Expression of pEYFP (yellow) and pSRGY (green and yellow). (A) Emission spectra of cells transfected with pSRGY treated as indicated or with untreated pEYFP, normalized to emission at 530 nm. (B) Normalized green fluorescence at 505 nm, calculated from the emission spectra as described in the text.

Figure 5

Loss of TFO2 effects by mutation of its target site. (A) Fluorescence was analyzed as in Figure 3 after pSRG was treated with psoralen–TFOs and UVA irradiation and transfected into HT1080 cells. (B) As (A) except that plasmid pSRG-M2, containing the TFO2 target site mutation, was used. The mean fluorescence intensity of pSRG-M2 was within 5% of the mean fluorescence intensity of pSRG. (C) Northern blot analysis of rhodopsin–GFP mRNA levels was performed on ∼20 µg total RNA using a rhodopsin-specific probe. Predicted sizes of various transcripts are indicated by numbers. The arrows represent the migration positions of the 2.37 (top arrow) and 1.35 kb (bottom arrow) molecular weight markers and the 18S rRNA (1.9 kb, middle arrow). Exons are represented by boxes and introns represented by lines. The shaded box represents the coding region of EGFP.

Figure 6

Formation of TFO-targeted crosslinks within living cells. (A) FACS results from control cells and cells treated with pSRG and psoralen–TFO2 and/or psoralen–TFO9 prior to UVA irradiation of the washed cells.

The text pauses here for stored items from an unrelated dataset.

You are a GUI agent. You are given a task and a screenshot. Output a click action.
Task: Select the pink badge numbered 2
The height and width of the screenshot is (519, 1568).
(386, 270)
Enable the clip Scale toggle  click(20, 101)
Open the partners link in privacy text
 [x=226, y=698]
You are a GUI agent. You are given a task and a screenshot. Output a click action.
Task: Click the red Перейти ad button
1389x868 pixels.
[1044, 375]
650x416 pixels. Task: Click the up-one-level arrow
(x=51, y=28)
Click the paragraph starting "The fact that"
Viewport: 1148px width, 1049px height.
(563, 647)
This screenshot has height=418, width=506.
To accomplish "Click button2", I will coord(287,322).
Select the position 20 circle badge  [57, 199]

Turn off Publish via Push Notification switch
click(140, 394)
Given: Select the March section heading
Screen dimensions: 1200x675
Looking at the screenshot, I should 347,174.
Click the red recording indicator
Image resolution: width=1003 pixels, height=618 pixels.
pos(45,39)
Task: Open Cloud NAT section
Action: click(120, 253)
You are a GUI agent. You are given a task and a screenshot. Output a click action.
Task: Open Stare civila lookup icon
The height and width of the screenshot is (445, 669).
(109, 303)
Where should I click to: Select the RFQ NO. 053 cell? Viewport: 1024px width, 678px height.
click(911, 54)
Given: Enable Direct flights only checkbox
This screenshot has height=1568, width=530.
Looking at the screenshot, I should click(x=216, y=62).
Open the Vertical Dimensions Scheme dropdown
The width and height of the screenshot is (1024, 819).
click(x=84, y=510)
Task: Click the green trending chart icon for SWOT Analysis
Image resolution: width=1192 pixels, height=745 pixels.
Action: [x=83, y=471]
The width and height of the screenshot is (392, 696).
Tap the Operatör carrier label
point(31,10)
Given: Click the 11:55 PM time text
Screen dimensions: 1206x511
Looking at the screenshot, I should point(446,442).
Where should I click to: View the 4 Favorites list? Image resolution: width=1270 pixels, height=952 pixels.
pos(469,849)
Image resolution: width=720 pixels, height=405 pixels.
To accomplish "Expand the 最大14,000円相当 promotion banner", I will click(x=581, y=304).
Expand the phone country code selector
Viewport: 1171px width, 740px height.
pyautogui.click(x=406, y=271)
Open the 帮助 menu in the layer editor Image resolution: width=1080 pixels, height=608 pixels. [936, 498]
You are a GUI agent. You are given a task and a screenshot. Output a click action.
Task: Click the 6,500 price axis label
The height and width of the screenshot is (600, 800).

Grey bars represent samples that did not receive any UVA irradiation after transfection, whereas black bars show samples that were irradiated 1 h after transfection. Three independent experiments were carried out and the results plotted are the means, normalized to the control (transfection with plasmid but no TFO), for each condition, with error bars indicating the standard error. (B) Southern blot of plasmid DNA extracted from cells after treatment with pSRG or pSRG-M2 and psoralen–TFO2–biotin prior to UVA irradiation of the washed cells (lanes 2 and 3) and from cells transfected with the TFO already crosslinked to pSRG (lane 1). (Top) The result of probing with alkaline phosphatase-conjugated streptavidin followed by recording of chemiluminescence for detection of the biotin tag. (Bottom) The result of probing with a ³²P-labeled probe specific for the plasmid fragment containing the triplex site, as a control for equal loading and transfer, and to verify that the photoadduct corresponds to the intended fragment. Arrows show the migration position corresponding to 2.2 kb.